Chord Energy Corporation
- Type: Public
- Traded as: Nasdaq: CHRD; S&P 400 component;
- Industry: Petroleum industry
- Predecessors: Oasis Petroleum; Whiting Petroleum;
- Founded: July 1, 2022; 4 years ago
- Headquarters: Houston, Texas, U.S.
- Key people: Susan M. Cunningham (Chair) Daniel E. Brown (President & CEO) Richard N. Robuck (CFO)
- Products: Petroleum Natural gas
- Production output: 232 thousand barrels of oil equivalent (1,420,000 GJ) per day (2024)
- Revenue: US$4.88 billion (2025)
- Net income: US$44.5 million (2025)
- Number of employees: 762 (2024)
- Website: chordenergy.com

= Chord Energy =

US Energy Company

Chord Energy Corporation is a company engaged in hydrocarbon exploration and hydraulic fracturing in the Williston Basin in North Dakota and Montana. It is organized in Delaware and headquartered in Houston, Texas, with an office in Williston, North Dakota. The company was formerly known as Oasis Petroleum.
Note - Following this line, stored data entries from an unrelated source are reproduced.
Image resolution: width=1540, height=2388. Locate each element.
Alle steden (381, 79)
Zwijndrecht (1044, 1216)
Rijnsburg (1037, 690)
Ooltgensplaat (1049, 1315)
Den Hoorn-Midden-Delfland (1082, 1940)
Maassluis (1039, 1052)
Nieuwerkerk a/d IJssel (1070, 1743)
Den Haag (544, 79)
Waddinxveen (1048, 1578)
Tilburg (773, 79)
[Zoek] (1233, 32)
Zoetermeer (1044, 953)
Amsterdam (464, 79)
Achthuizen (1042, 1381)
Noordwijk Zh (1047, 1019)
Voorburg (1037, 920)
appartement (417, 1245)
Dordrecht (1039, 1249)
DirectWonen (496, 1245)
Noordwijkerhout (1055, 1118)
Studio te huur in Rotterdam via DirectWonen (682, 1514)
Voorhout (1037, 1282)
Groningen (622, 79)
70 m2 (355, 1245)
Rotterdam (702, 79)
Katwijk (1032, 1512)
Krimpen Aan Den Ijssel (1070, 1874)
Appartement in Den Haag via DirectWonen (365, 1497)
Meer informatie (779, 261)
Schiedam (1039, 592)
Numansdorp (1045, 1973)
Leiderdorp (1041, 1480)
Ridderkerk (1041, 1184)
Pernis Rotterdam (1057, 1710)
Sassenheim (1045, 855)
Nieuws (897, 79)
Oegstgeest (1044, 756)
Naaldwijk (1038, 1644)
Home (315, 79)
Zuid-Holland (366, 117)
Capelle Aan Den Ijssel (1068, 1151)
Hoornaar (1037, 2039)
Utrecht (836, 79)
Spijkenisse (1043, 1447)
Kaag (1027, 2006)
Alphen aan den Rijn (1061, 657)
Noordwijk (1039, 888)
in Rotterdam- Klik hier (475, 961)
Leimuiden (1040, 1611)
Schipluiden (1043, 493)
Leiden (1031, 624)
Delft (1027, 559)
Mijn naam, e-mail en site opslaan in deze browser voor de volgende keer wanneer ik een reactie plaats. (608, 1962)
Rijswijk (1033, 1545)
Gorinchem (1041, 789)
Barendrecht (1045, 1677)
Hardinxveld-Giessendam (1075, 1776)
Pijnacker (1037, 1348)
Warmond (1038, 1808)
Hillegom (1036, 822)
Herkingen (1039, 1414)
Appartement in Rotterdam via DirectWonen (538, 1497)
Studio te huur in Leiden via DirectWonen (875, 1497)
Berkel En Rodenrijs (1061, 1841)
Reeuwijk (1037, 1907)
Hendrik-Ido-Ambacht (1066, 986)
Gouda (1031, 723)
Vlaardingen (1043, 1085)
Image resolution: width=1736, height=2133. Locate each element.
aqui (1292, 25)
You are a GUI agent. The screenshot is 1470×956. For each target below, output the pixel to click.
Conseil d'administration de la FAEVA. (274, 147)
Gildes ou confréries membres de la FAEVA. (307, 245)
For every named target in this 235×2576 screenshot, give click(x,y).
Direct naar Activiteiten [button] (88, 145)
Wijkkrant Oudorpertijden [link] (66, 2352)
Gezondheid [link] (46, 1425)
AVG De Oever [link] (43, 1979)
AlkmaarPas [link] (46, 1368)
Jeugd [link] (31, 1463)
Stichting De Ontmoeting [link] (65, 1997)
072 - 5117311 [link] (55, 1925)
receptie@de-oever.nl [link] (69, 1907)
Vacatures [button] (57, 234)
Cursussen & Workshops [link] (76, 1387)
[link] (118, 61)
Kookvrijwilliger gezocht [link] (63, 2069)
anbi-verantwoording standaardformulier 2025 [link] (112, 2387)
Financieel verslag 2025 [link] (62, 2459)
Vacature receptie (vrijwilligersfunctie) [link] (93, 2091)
As of December 31, 2024, the company had proved reserves of 883 e6BOE, of which 57% was petroleum, 19% was natural gas liquids, and 24% was natural gas.

==History==

Oasis Petroleum logo

In February 2007, Oasis Petroleum was founded by Thomas B. Nusz and Taylor L. Reid and was financed by EnCap Investments. In June 2007, the company acquired 175,000 net acres and 1 e3BOE per day of production in Williston, North Dakota for $83 million.

In 2008–2009, the company acquired an additional 131,000 net acres and 1.1 e3BOE per day of production nearby for $54 million.

In 2010, the company became a public company via an initial public offering which raised over $400 million.

In 2013, the company acquired 161,000 net acres in the Williston Basin for $1.5 billion.

In 2016, the company acquired 55,000 net acres and 226 gross operated drilling locations in the Williston Basin from SM Energy for $785 million.

In 2017, the company completed the corporate spin-off of its midstream operations. The same year, Oasis Petroleum acquired 20,300 net acres in the Delaware Basin for $946 million. It sold these assets in 2021.

In September 2020, the company filed for Chapter 11 bankruptcy; it emerged from bankruptcy in November 2020.

In July 2022, the company merged with Whiting Petroleum and was renamed Chord Energy.

In May 2024, the company acquired Enerplus for $3.7 billion in cash and stock.